Item coordinate data:
******

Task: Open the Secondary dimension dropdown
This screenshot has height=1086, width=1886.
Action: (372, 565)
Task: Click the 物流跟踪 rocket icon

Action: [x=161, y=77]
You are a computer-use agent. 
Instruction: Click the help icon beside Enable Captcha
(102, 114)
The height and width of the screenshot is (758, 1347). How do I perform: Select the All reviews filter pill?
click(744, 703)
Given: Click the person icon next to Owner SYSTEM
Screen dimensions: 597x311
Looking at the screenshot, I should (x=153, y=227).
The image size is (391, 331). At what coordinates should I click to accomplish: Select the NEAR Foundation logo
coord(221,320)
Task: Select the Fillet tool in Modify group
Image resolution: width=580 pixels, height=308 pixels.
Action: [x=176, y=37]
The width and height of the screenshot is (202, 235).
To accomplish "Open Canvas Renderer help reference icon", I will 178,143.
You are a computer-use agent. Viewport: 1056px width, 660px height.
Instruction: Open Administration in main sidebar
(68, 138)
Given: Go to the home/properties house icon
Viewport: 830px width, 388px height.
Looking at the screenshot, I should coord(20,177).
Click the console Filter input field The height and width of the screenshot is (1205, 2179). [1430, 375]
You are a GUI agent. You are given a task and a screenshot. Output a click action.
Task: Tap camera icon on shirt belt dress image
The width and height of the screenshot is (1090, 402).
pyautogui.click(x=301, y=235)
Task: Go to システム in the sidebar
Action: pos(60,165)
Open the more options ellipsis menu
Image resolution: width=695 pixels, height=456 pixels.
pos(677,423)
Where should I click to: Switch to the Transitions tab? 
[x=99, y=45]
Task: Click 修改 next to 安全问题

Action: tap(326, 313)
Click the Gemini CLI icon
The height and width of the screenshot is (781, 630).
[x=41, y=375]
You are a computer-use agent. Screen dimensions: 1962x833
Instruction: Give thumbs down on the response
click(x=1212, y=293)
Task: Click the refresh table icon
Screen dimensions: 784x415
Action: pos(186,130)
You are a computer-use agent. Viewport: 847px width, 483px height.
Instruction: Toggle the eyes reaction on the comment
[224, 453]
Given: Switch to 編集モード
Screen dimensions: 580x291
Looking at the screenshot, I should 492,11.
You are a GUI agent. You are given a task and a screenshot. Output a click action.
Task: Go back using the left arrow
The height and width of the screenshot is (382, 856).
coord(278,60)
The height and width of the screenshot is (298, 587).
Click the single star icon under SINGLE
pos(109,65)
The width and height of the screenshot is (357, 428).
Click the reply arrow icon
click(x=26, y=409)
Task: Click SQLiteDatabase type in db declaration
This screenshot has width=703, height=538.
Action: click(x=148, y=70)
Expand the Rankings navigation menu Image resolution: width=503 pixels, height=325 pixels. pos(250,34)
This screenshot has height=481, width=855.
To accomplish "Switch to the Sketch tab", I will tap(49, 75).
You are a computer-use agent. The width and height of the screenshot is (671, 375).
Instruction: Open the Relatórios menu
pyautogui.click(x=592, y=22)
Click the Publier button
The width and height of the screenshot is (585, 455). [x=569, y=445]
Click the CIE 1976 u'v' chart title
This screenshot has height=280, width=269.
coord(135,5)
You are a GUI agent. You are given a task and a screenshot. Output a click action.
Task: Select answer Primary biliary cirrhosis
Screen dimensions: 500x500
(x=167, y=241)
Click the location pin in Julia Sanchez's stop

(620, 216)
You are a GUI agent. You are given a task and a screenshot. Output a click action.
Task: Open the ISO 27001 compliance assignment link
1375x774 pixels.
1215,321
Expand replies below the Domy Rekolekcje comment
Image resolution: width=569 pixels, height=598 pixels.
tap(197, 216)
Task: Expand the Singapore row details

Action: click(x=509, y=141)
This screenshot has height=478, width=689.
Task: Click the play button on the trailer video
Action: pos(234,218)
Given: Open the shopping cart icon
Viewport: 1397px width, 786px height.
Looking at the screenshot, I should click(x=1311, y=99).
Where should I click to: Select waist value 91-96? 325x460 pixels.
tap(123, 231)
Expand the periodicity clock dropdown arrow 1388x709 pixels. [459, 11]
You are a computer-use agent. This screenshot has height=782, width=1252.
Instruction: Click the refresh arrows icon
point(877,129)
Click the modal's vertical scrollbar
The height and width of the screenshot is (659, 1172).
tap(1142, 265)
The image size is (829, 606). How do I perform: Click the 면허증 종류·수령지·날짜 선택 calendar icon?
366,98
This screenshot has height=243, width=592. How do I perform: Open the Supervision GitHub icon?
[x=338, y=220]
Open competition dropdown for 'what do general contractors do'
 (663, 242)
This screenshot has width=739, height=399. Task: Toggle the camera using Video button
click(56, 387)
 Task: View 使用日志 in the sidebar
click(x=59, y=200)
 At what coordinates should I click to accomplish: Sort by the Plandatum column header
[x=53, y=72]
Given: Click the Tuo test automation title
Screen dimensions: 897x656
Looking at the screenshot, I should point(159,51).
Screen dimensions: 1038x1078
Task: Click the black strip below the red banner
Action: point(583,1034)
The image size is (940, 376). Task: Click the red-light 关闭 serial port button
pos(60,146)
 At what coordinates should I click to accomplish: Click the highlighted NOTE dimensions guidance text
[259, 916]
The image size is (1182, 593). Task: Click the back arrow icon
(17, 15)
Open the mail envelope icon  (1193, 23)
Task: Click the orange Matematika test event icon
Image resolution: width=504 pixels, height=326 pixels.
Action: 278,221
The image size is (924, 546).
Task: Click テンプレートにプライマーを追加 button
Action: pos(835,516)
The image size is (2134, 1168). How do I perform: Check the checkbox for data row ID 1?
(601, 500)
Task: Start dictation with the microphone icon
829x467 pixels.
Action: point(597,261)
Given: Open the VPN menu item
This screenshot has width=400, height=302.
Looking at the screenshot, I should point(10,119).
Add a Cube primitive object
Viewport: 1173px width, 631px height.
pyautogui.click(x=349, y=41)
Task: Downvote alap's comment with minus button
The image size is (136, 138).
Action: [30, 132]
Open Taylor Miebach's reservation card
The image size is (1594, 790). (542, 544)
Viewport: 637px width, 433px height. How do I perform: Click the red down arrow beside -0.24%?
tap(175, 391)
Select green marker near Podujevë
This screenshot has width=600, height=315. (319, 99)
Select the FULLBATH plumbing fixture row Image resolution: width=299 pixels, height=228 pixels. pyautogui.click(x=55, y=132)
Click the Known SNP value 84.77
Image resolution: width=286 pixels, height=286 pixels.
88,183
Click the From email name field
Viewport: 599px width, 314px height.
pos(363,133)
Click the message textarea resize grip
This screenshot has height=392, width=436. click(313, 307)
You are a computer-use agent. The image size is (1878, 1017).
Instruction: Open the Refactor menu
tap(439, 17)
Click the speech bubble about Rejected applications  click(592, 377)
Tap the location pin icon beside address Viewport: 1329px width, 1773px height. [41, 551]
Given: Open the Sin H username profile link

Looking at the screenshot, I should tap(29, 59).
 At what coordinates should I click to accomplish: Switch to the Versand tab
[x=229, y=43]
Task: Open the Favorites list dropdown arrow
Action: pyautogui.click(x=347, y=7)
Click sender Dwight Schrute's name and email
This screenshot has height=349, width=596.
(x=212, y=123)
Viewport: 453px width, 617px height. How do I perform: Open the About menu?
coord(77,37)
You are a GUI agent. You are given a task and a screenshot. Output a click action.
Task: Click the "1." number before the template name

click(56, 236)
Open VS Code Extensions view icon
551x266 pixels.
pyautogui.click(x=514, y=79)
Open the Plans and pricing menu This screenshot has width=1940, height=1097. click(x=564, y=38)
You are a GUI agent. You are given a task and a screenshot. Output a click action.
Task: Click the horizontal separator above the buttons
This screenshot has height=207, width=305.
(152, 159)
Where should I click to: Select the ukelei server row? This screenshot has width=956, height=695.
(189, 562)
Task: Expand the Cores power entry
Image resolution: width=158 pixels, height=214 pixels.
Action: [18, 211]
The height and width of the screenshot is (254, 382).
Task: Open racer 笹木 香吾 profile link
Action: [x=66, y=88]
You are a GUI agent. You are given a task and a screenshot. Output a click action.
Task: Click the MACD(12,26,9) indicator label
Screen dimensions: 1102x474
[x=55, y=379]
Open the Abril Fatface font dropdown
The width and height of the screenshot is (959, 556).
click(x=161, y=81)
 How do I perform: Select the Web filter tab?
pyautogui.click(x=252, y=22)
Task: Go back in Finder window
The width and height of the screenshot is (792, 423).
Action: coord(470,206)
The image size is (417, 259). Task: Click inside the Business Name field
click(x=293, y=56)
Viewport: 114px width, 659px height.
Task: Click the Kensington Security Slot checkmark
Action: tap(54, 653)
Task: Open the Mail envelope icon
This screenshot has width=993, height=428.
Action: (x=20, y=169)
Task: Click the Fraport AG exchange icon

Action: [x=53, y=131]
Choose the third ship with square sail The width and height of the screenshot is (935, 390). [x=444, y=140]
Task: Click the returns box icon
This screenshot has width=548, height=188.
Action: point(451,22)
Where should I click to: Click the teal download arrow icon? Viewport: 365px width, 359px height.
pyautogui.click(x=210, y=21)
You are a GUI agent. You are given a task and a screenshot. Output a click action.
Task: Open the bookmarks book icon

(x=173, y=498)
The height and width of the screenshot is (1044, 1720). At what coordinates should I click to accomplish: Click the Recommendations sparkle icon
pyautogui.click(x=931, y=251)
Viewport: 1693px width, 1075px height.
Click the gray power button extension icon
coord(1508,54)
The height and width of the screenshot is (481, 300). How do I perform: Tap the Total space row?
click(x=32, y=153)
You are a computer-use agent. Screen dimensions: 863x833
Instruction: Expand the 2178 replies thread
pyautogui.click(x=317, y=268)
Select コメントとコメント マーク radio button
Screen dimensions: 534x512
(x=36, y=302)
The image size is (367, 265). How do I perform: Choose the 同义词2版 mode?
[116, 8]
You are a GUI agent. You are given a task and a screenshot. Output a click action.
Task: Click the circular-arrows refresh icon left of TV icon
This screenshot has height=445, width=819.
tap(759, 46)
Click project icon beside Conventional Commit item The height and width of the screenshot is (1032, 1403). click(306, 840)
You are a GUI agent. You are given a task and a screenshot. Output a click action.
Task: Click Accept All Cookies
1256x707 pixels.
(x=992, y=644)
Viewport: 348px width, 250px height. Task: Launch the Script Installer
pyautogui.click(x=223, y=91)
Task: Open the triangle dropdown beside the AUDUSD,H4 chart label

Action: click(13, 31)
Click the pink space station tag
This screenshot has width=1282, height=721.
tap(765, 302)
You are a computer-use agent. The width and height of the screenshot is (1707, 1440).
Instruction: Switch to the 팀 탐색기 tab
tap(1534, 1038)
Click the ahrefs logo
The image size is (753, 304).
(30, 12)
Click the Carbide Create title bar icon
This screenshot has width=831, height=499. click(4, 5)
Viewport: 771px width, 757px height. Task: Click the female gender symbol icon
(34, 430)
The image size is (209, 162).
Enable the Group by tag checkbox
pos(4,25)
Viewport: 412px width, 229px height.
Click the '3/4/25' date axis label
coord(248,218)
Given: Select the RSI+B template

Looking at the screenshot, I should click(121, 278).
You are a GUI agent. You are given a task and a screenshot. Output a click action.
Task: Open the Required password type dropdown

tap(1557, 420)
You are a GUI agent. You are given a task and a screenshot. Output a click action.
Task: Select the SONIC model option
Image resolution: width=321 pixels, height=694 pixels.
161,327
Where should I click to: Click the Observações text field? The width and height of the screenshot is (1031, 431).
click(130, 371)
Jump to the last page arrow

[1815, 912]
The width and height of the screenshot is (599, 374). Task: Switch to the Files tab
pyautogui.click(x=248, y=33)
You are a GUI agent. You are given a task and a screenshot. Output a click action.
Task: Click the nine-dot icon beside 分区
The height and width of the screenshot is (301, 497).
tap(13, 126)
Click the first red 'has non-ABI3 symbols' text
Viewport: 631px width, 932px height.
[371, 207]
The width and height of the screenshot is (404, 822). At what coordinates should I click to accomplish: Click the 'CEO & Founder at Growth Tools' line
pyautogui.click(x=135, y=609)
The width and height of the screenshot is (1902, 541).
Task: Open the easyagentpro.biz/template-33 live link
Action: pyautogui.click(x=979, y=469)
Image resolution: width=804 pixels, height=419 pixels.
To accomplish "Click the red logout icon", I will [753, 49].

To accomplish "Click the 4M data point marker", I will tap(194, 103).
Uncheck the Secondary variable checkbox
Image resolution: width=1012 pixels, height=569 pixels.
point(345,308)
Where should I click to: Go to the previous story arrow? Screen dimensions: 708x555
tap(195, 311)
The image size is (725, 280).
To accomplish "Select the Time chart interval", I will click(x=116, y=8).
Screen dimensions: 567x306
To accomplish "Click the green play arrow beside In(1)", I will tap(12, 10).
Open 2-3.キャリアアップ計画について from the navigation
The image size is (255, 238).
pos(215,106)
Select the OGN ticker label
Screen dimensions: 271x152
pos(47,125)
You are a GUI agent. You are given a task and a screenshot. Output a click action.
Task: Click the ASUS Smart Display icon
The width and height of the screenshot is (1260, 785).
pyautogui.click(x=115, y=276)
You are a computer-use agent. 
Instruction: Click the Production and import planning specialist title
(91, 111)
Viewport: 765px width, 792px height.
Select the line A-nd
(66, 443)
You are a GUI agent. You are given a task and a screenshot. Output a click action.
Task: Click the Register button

******

### To be done
Reproduce only the lines from the line with "The image size is (417, 259)." up to and including the line with "pyautogui.click(x=210, y=21)", changing "Business Name" to "Company Name" and leaving everything else as it is.

### Expected answer
The image size is (417, 259). Task: Click inside the Company Name field
click(x=293, y=56)
Viewport: 114px width, 659px height.
Task: Click the Kensington Security Slot checkmark
Action: tap(54, 653)
Task: Open the Mail envelope icon
This screenshot has width=993, height=428.
Action: (x=20, y=169)
Task: Click the Fraport AG exchange icon

Action: [x=53, y=131]
Choose the third ship with square sail The width and height of the screenshot is (935, 390). [x=444, y=140]
Task: Click the returns box icon
This screenshot has width=548, height=188.
Action: point(451,22)
Where should I click to: Click the teal download arrow icon? Viewport: 365px width, 359px height.
pyautogui.click(x=210, y=21)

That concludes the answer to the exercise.